New data from AI startup Anthropic may stoke Gen Z’s fears about their future careers: Companies are using the technology primarily to automate tasks, potentially jeopardizing the quality and quantity of entry-level jobs.
The proliferation of task automation—most heavily used for coding tasks, as well as writing and educational instruction—is likely a result of both AI bots getting better at completing tasks, as well as users getting more comfortable with the technology, according to Peter McCrory, head of economics at Anthropic. For businesses integrating AI into their workplace, automation may help drive efficiency.
“Businesses are figuring out how to build the embedded infrastructure to unlock the productivity effects,” McCrory told Fortune. “And there are likely to be some labor market implications as well.”
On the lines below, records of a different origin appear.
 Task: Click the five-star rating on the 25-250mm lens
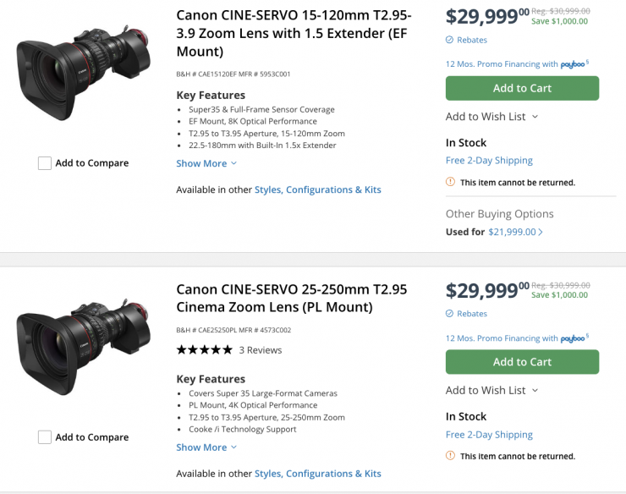(204, 350)
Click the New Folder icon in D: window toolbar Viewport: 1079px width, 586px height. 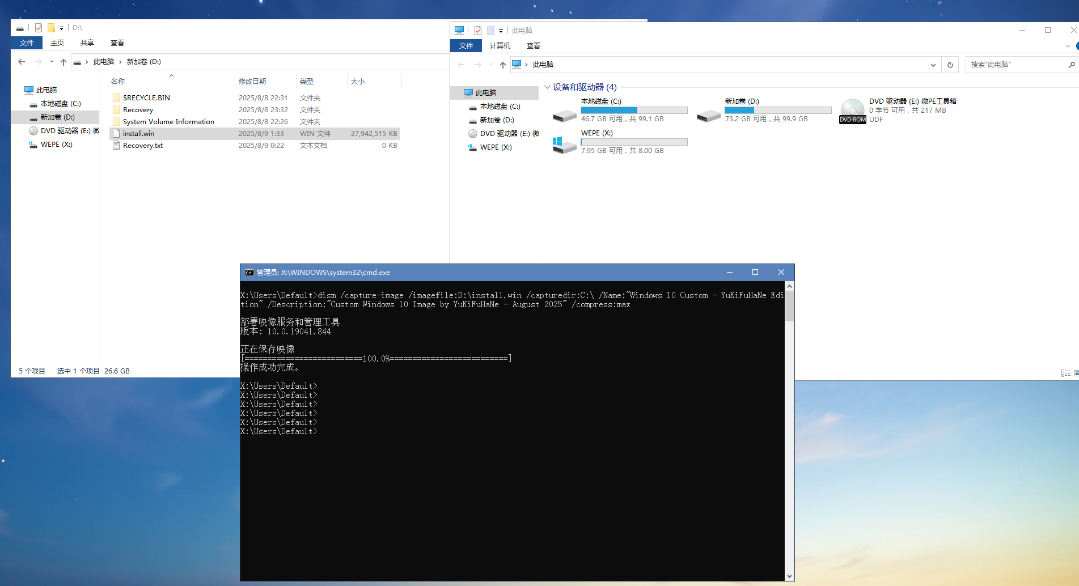(x=51, y=28)
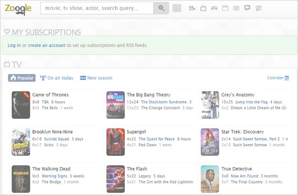The height and width of the screenshot is (195, 298).
Task: Select the games controller icon
Action: (214, 8)
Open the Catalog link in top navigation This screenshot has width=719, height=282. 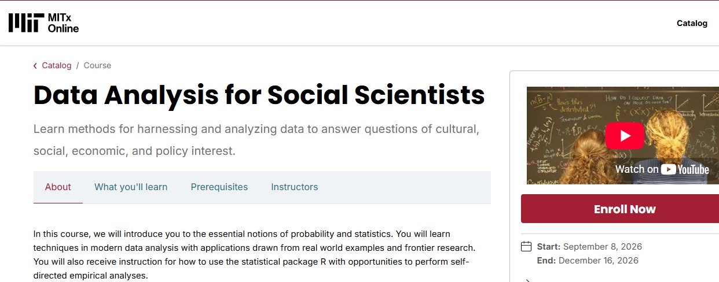point(692,23)
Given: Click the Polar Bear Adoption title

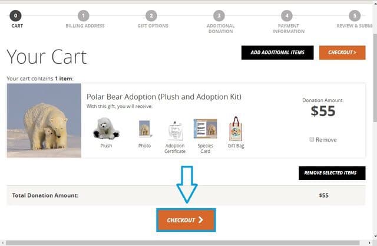Looking at the screenshot, I should coord(164,97).
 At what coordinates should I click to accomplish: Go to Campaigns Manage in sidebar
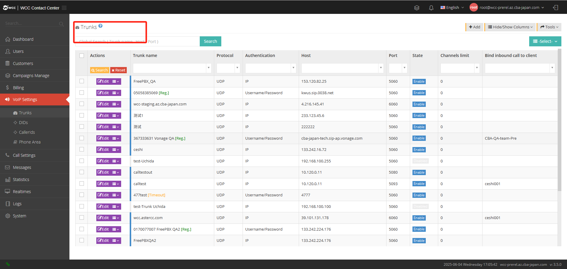click(x=31, y=76)
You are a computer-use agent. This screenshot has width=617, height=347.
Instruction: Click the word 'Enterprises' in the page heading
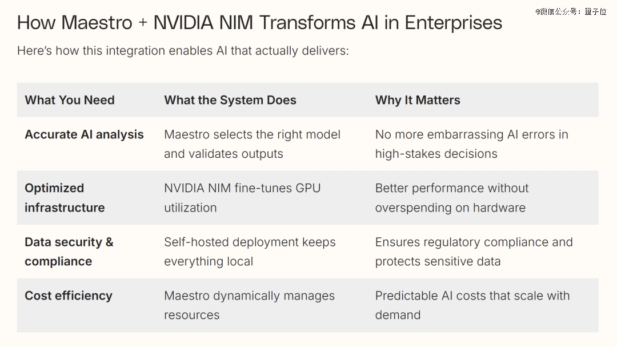click(x=453, y=23)
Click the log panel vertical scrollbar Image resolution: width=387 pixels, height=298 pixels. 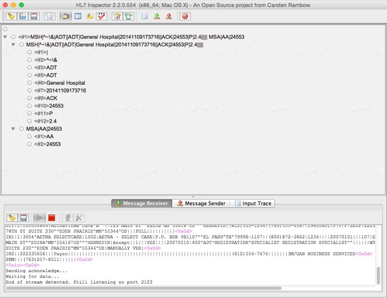click(378, 275)
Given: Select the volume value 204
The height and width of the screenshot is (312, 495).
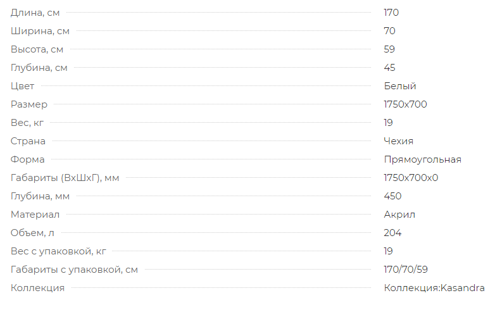Looking at the screenshot, I should 392,233.
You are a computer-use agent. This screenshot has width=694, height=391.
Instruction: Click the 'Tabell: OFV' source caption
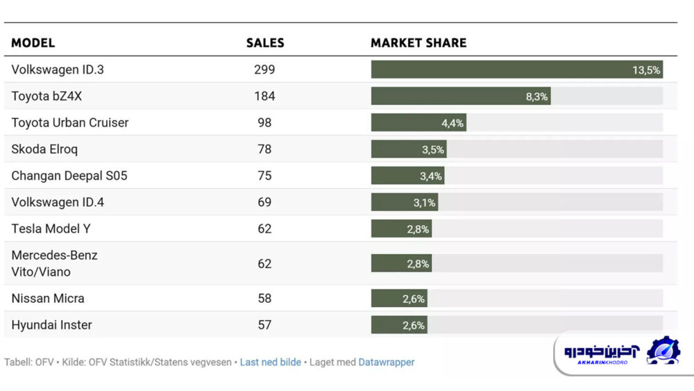tap(28, 362)
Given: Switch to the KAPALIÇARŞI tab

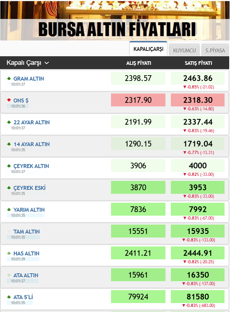Looking at the screenshot, I should (148, 49).
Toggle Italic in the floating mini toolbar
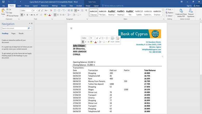The image size is (202, 114). point(86,42)
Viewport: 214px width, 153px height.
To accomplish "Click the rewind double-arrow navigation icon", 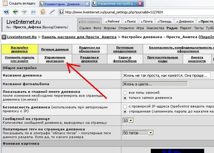I will point(6,12).
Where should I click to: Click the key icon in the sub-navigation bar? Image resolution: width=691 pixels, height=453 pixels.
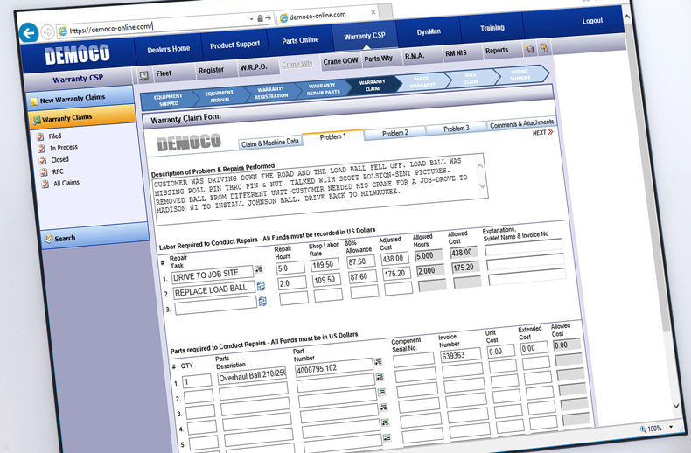pyautogui.click(x=544, y=49)
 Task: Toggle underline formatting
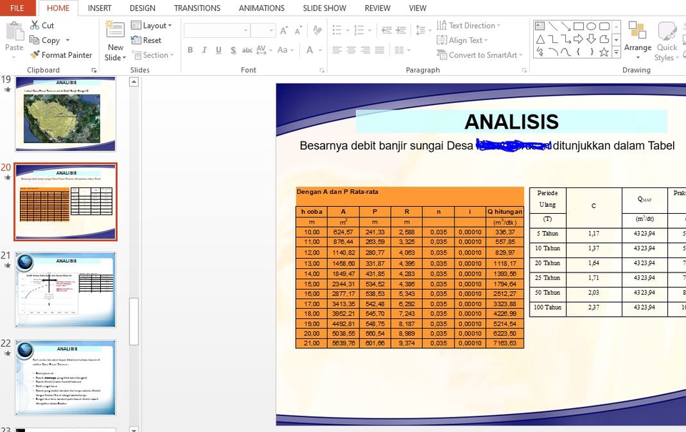(219, 51)
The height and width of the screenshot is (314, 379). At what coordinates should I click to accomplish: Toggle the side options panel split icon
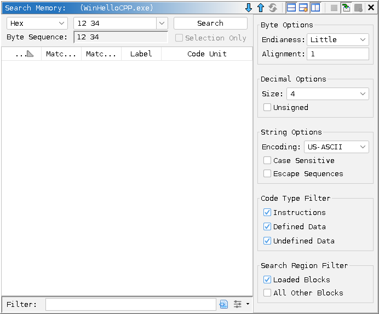pyautogui.click(x=315, y=8)
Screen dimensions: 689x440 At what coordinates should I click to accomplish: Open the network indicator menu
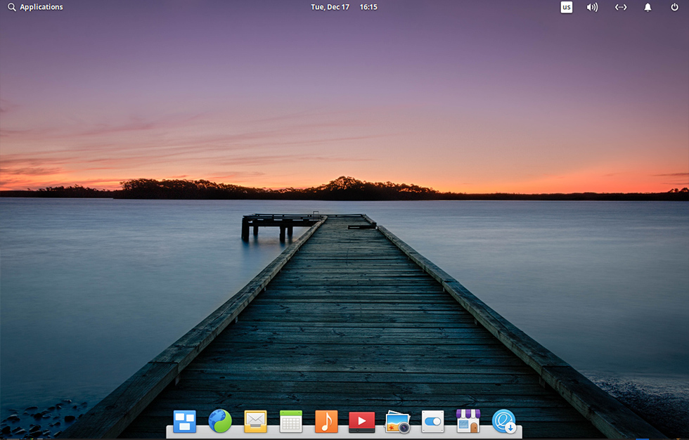tap(620, 7)
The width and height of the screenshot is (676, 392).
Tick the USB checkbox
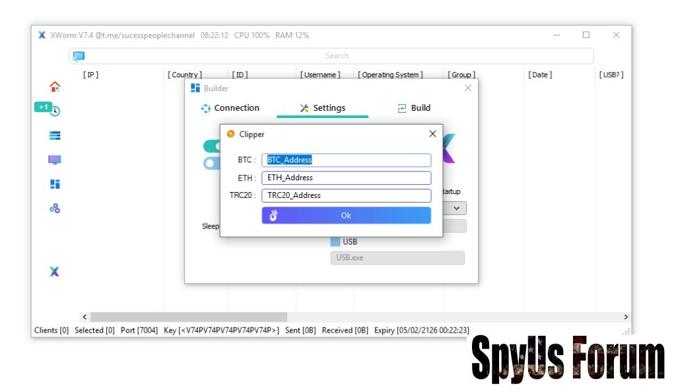point(335,242)
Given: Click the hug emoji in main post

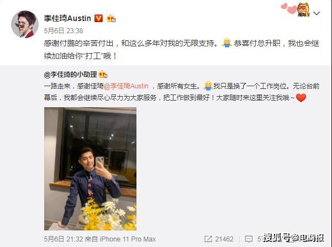Looking at the screenshot, I should [227, 43].
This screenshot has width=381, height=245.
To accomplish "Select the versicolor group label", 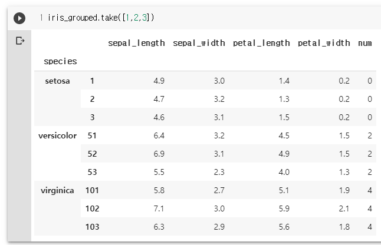I will [x=57, y=135].
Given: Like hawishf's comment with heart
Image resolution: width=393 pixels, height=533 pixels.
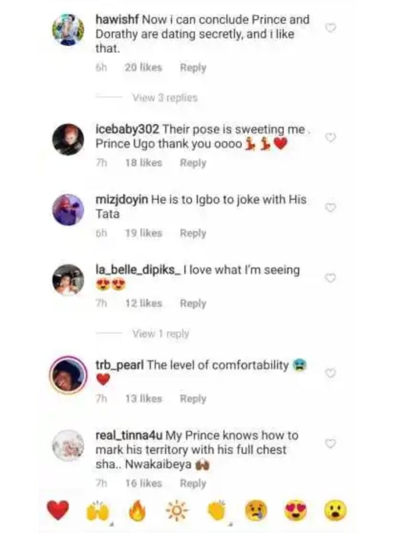Looking at the screenshot, I should (330, 28).
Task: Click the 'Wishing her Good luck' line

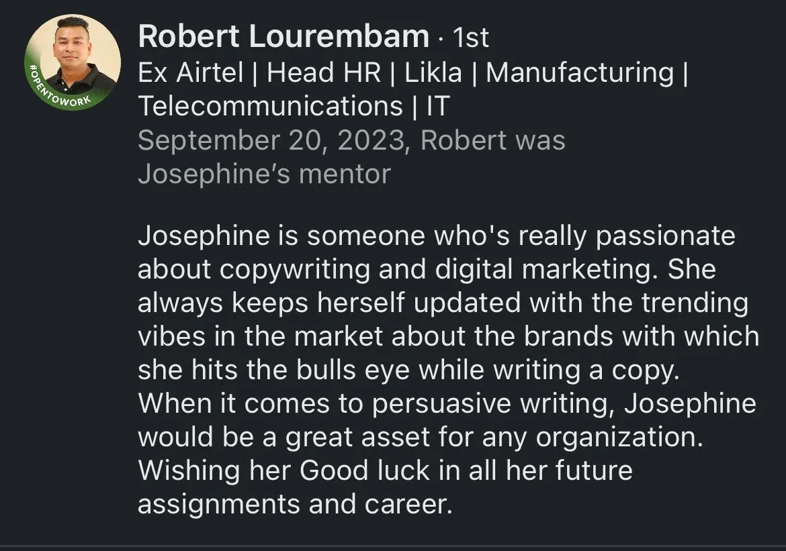Action: pos(385,471)
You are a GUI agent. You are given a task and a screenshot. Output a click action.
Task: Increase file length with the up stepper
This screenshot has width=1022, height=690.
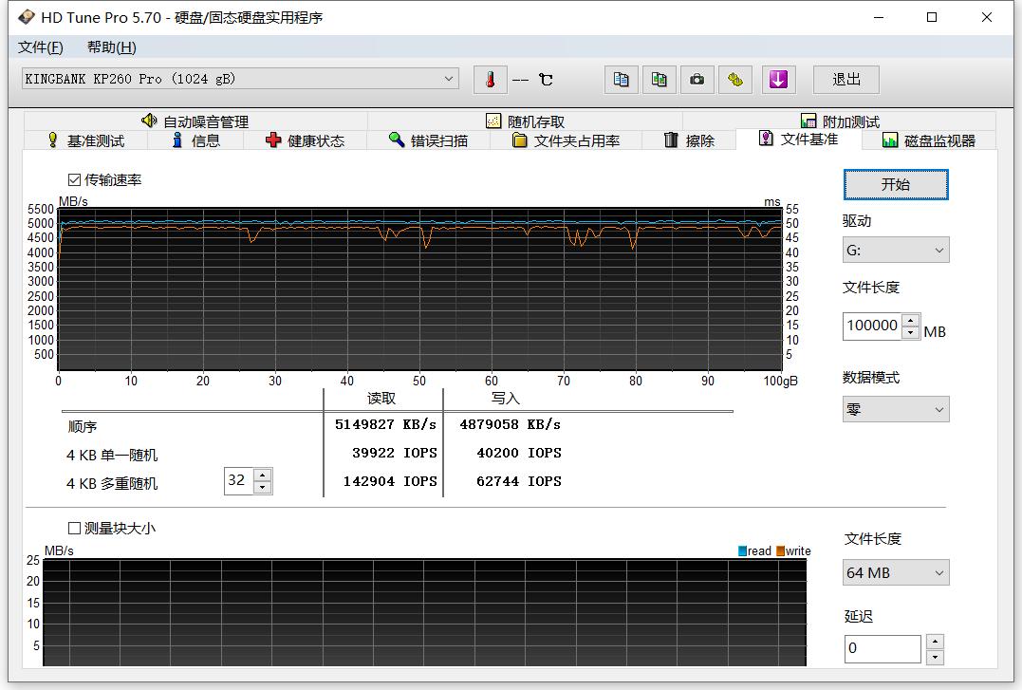[911, 320]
The generation’s concern about AI-related job loss is “on the right track,” Christopher Stanton, associate professor of business administration at Harvard Business School, told Fortune.
According to Stanton, jobs won’t be entirely automated, but tasks will, raising questions more about what is asked of employees, as well as how they are trained. For example, an AI bot may be able to generate marketing copy for an ad, but a writer or editor is still needed to input prompts and edit the outputs.
However, the automation of tasks will have an outsized impact on entry-level jobs in particular, Stanton said. Workplaces will start to prioritize giving workers apprentice-like experiences to train them, which will likely hit wages for those positions.
“You can imagine that AI is doing a lot of what entry-level workers used to do, but you still need those people to get context,” he said. “You might imagine that their wages are going to fall so that they can accumulate experience.”
“The generative AI revolution is proceeding much faster than the revolution in physical AI or robotics,” Stanton said.
It’s still early to predict the impact of AI on the labor market with certainty, Stanton said, but there’s a wealth of data indicating that when young people graduate into a weak labor market, they can suffer long-term professional and financial consequences.
This drop-off in income for those graduating into a recession could be because in order to get a job, recent graduates find work on the lower end of the occupational earnings distributions, like working as a barista or restaurant server, which pay less, but could be more readily available, Stanton said. Today’s budding young professionals are not trying to join the work force during a recession, but they are entering a weak labor market, in part due to the changing AI landscape. Therefore, there are some unfortunate parallels between young Gen Z needing to sacrifice wages due to wavering job opportunities and millennials graduating into the Great Recession.
“We at least have some past empirical evidence that does give us a signal, where some recent college graduates graduating into a recession have historically been pretty extreme for people’s careers,” Stanton said.